I never imagined my life would turn out this way. As a child, I dreamed of conquering the business world and amassing great fortune. My favorite childhood board game was Monopoly, and I was ruthless when it came to trading properties (especially Boardwalk and Park Place!) When our family visited New York City my greatest wish was to visit Wall Street – I was 5 years old at the time! The thought of being a professional acrobat couldn’t have any more off my radar. I remember visiting Ringling Brothers Circus in my youth at the Omni Coliseum in Atlanta, and being so overwhelmed by the that I told my parents that was the last thing in the world I could ever imagine myself being able to do. Little did I know that I would end up performing alongside some of the very same talented artists whose phenomenal exploits I witnessed during my youth. I was a whiz at math, not somersaults! Instead, I studied diligently and excelled in school, eventually attending Stanford University where I pursued a degree in Economics. The business world was mine for the taking!
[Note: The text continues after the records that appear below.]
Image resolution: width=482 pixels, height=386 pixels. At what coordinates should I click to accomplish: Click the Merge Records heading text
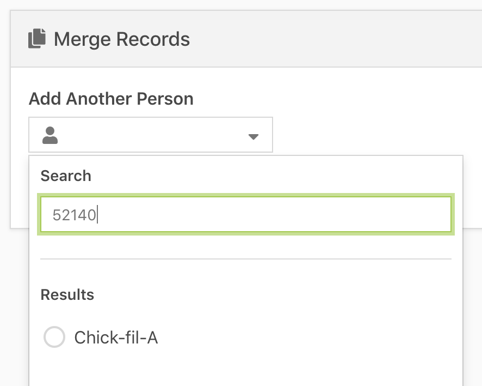click(122, 39)
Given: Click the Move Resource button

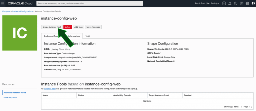Looking at the screenshot, I should pos(94,27).
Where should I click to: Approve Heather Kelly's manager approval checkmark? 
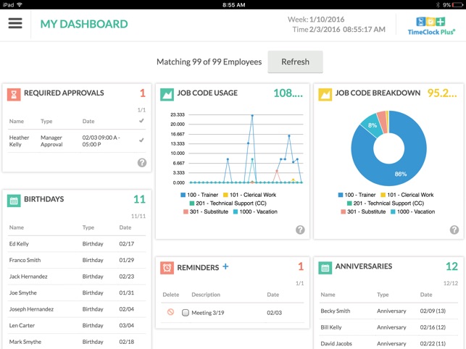tap(141, 140)
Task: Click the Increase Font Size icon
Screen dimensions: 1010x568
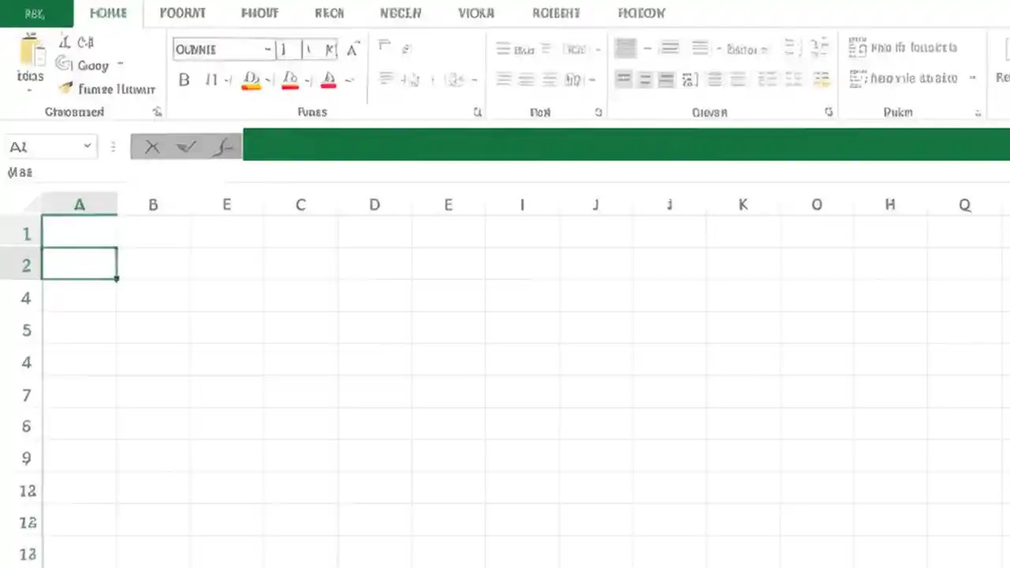Action: [x=352, y=47]
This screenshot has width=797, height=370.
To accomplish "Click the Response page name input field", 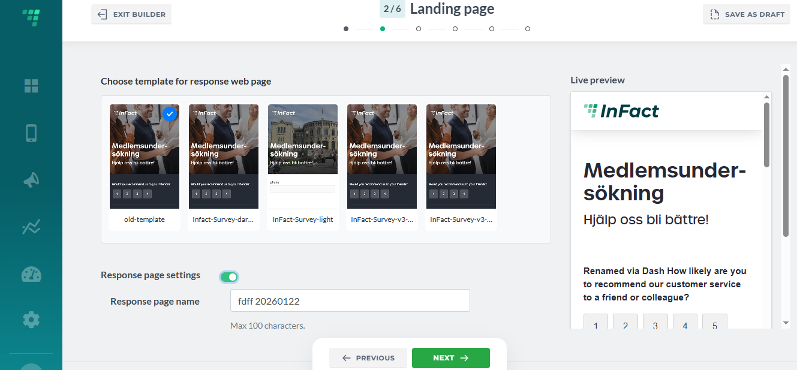I will click(350, 301).
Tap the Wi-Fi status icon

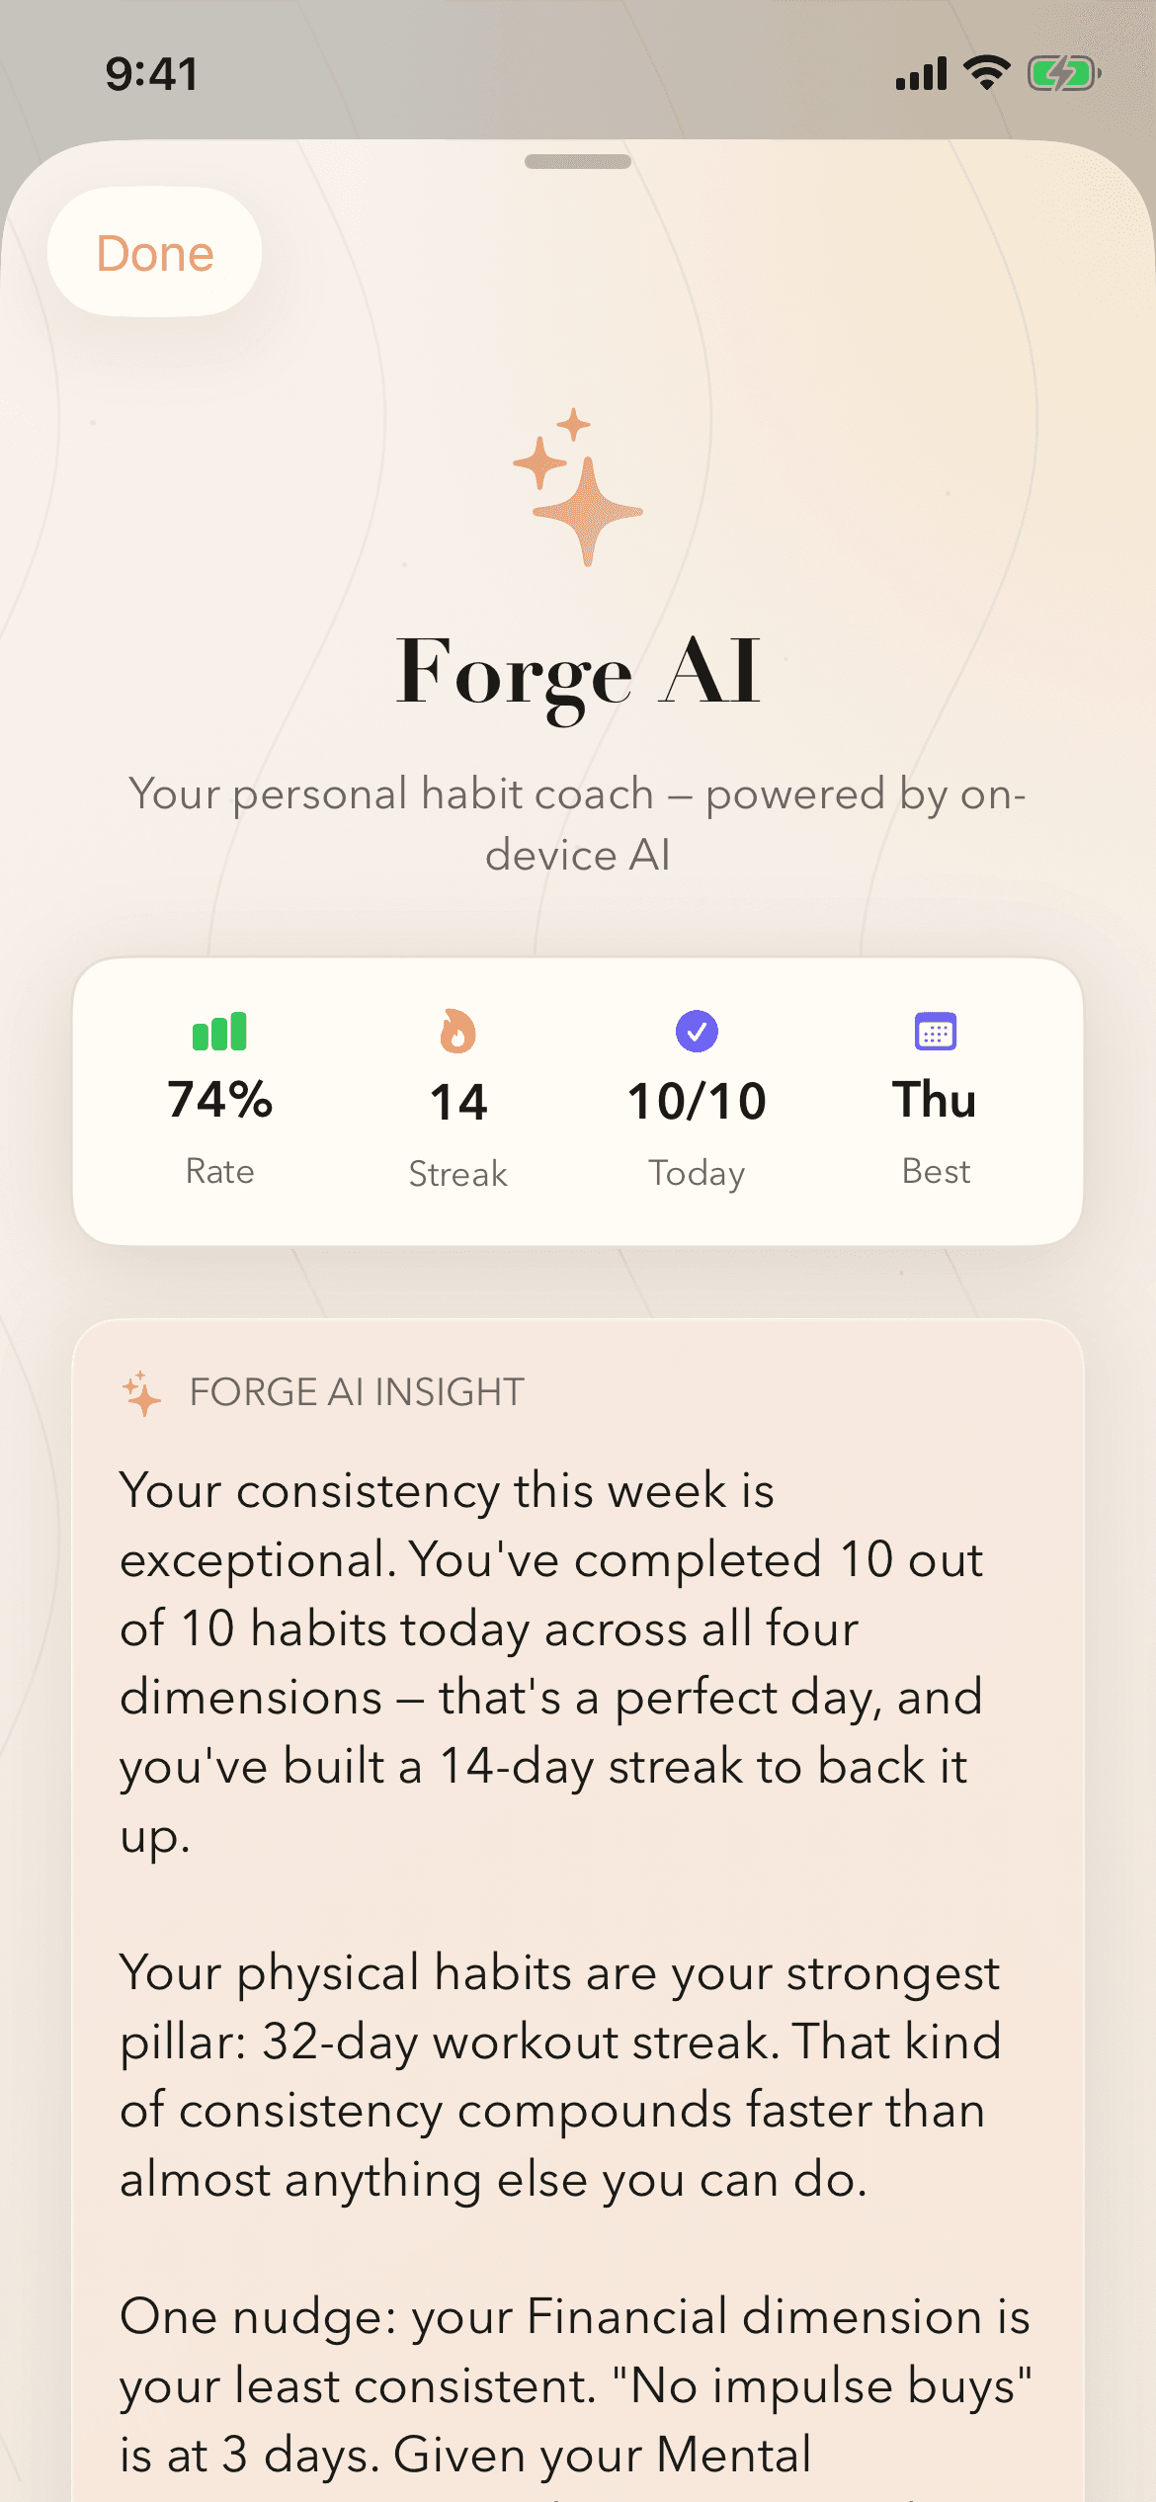pyautogui.click(x=986, y=73)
But life has many detours, and mine has been no exception. A post-college stint at Club Med that was supposed to be a short and fun diversion before joining the “real world” led into a decade long career flying through the air, until a torrid love affair that began high on the trapeze brought me back down to earth with the responsibility of unexpected fatherhood. That’s a story for future posts though, this is just an introduction to who I am and how I got here. So if you find my story interesting and want to hear more, feel free to subscribe, and reader feedback is always welcome!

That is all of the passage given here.